PerfExplorer is a framework for parallel performance data mining and knowledge discovery. The framework architecture enables the development and integration of data mining operations that will be applied to large-scale parallel performance profiles.

The overall goal of the PerfExplorer project is to create a software to integrate sophisticated data mining techniques in the analysis of large-scale parallel performance data.

PerfExplorer supports clustering, summarization, association, regression, and correlation. Cluster analysis is the process of organizing data points into logically similar groupings, called clusters. Summarization is the process of describing the similarities within, and dissimilarities between, the discovered clusters. Association is the process of finding relationships in the data. One such method of association is regression analysis, the process of finding independent and dependent correlated variables in the data. In addition, comparative analysis extends these operations to compare results from different experiments, for instance, as part of a parametric study.

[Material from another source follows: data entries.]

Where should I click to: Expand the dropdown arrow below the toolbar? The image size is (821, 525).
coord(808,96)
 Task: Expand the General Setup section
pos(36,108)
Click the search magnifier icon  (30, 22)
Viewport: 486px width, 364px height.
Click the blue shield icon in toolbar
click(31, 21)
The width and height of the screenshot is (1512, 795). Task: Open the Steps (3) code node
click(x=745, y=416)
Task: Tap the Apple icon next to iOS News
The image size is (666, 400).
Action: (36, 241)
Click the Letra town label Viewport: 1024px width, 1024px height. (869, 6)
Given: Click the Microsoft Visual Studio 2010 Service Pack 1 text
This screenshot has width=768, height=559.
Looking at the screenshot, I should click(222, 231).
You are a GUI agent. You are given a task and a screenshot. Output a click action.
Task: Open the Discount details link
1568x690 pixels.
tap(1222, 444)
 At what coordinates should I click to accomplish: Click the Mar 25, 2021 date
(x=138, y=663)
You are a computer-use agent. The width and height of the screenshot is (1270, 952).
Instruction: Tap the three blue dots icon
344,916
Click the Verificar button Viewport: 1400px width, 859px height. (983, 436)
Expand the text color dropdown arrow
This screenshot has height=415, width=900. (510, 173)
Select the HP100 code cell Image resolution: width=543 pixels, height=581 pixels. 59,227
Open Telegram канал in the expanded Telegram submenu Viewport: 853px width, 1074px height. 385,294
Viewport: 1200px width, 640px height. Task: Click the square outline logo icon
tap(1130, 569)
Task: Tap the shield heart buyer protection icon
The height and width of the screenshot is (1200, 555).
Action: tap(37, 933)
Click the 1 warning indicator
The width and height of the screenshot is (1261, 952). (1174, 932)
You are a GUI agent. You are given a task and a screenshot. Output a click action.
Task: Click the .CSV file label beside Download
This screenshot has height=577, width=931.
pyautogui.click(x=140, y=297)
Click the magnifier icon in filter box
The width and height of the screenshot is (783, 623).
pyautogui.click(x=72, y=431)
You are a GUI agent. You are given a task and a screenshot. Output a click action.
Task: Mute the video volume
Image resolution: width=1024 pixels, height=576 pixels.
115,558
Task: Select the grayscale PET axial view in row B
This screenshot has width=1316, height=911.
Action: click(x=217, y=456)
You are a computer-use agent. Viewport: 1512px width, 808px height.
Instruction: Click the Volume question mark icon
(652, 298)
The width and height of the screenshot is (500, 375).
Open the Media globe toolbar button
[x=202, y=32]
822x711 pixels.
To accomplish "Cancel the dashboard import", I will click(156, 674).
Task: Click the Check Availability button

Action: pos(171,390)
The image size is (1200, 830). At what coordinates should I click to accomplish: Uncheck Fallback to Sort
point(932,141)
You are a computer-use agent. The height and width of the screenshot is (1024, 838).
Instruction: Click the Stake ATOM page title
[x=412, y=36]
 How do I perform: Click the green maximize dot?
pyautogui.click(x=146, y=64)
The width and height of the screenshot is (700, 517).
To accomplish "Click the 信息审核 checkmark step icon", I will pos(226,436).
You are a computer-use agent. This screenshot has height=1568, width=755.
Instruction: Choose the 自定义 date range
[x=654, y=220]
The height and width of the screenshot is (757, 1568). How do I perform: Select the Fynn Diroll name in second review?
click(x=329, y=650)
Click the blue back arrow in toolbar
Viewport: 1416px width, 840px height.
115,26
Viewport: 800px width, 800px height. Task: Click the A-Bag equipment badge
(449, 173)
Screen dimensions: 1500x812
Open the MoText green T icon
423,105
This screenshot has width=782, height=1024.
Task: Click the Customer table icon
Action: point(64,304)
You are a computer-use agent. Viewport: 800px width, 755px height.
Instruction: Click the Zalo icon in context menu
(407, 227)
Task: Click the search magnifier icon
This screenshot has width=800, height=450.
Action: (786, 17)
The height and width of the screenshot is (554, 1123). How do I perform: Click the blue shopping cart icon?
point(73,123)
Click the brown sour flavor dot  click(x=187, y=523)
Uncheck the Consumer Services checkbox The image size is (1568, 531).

In addition to the data mining operations available, the user may optionally choose to perform comparative analysis. The types of charts available include time-steps per second, relative efficiency and speedup of the entire application, relative efficiency and speedup of one event, relative efficiency and speedup for all events, relative efficiency and speedup for all phases and runtime breakdown of the application by event or by phase. In addition, when the events are grouped together, such as in the case of communication routines, yet another chart shows the percentage of total runtime spent in that group of events. These analyses can be conducted across different combinations of parallel profiles and across phases within an execution.